- _QUOTED PASSAGE_:
# How weather affects rabbit hunting



## MDG Welding

This is one of my first post, so bare with me.
[/COLOR] 
I've been an avid rabbit hunter since I could hunt, but only the last few years have really paid attention to how the weather affects rabbit hunting. I hunt with 1 beagle and have found that sunny days with little/ no wind are about the worst days for success until late afternoon. It seems the dog can pick them up, but they often don't circle or sit tight. When it's overcast and the barometer is falling seems to be the days to limit out and they always circle.

What do some of you think about the roll weather plays on successful bunny hunts?


----------



## eino

I have found in my limited experince that rabbits don't move much after a good snow. I don't know if this is true with dogs in general, but my beagle can't hardly push a track on ice or when the snow is really hard and crusty. I will try and find a web site I found before that lays out the different weather situation and how it affects the scent of a critter.

Ed


----------



## eino

http://beaglesunlimited.com/rabbithunting_scenting-tracking.htm
I can't say this is all true, but it gives you some things to consider.

Ed


----------



## MDG Welding

Thanks, I do remember reading that a while back. One thing I did pick up on this time is strong sunlight being in the bad tracking list. Maybe that is some of it.
Thanks for the reply.


----------



## fishhogster

i only hunt on nasty windy days and usually do pretty good but if its nice i go ice fishing instead.

- _REQUIRED WORK_: Continue the forum thread on how weather affects rabbit hunting from its last post.

- _PROVIDED DATA_:

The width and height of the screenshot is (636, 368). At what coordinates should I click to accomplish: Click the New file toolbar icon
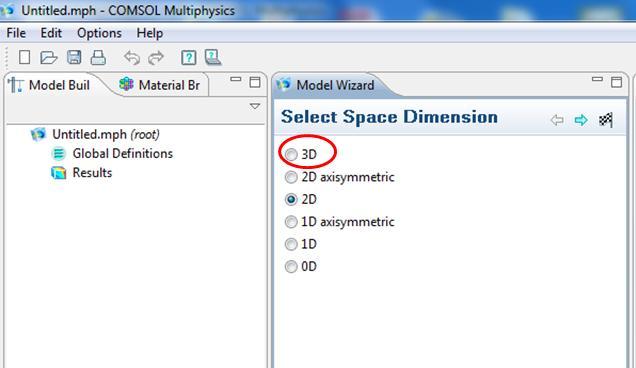tap(24, 57)
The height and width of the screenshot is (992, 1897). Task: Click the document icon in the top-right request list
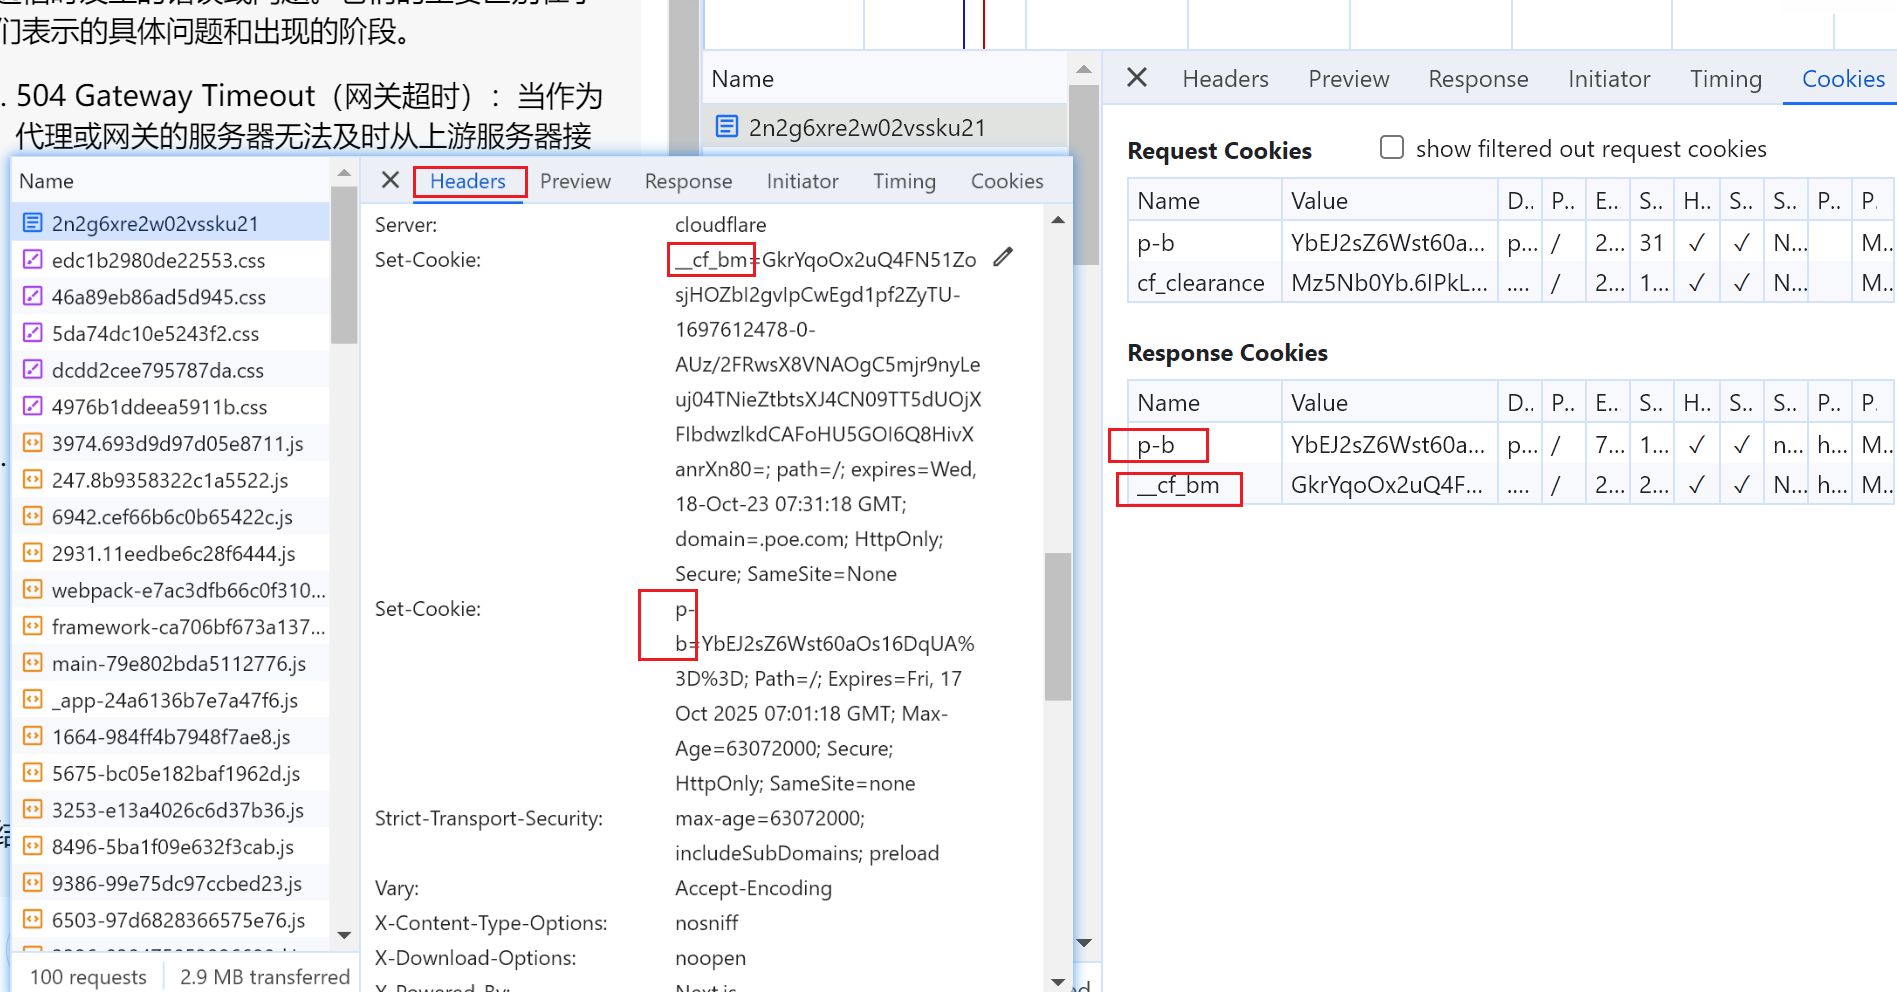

- _RESPONSE TO THIS TASK_:
----------



## sixft4par

I have been keeping a log for the last couple seasons and have found mixed results. I think the dog can scent better on damp days; however, the rabbits are not always out then. The tough thing about rabbit hunting is that many days the rabbits are holed or close to a hole. I like to hunt sunny days that are warm before or after a storm.


----------



## withgrace

I think moisture is the most important thing. Very cold days that suck the moiture out of the air are usually bad. 
What I pay a lot of attention to is the snow. Dry snow that squeeks when you walk on it sucks. Also, If there is a layer of ice or a lot of ice crystal in the snow is bad. I like fresh snow that is damp. I also like deep snow because it slows down the rabbits. With the crust we have had the last couple of weeks the rabbits have been way in front of the dogs.


----------



## Nealbopper

A little breez and partially sunny added up to the first two Rabbits of 09. First Rabbit I needed to be on the ball. As my dog hit the first brush blow over, out it came, second shot did it.


----------



## MDG Welding

Thanks for all of the input. I like the idea of keeping a log and trying to see what trends I find. I've done that for deer hunting for many years, but never even gave it a thought for bunnies.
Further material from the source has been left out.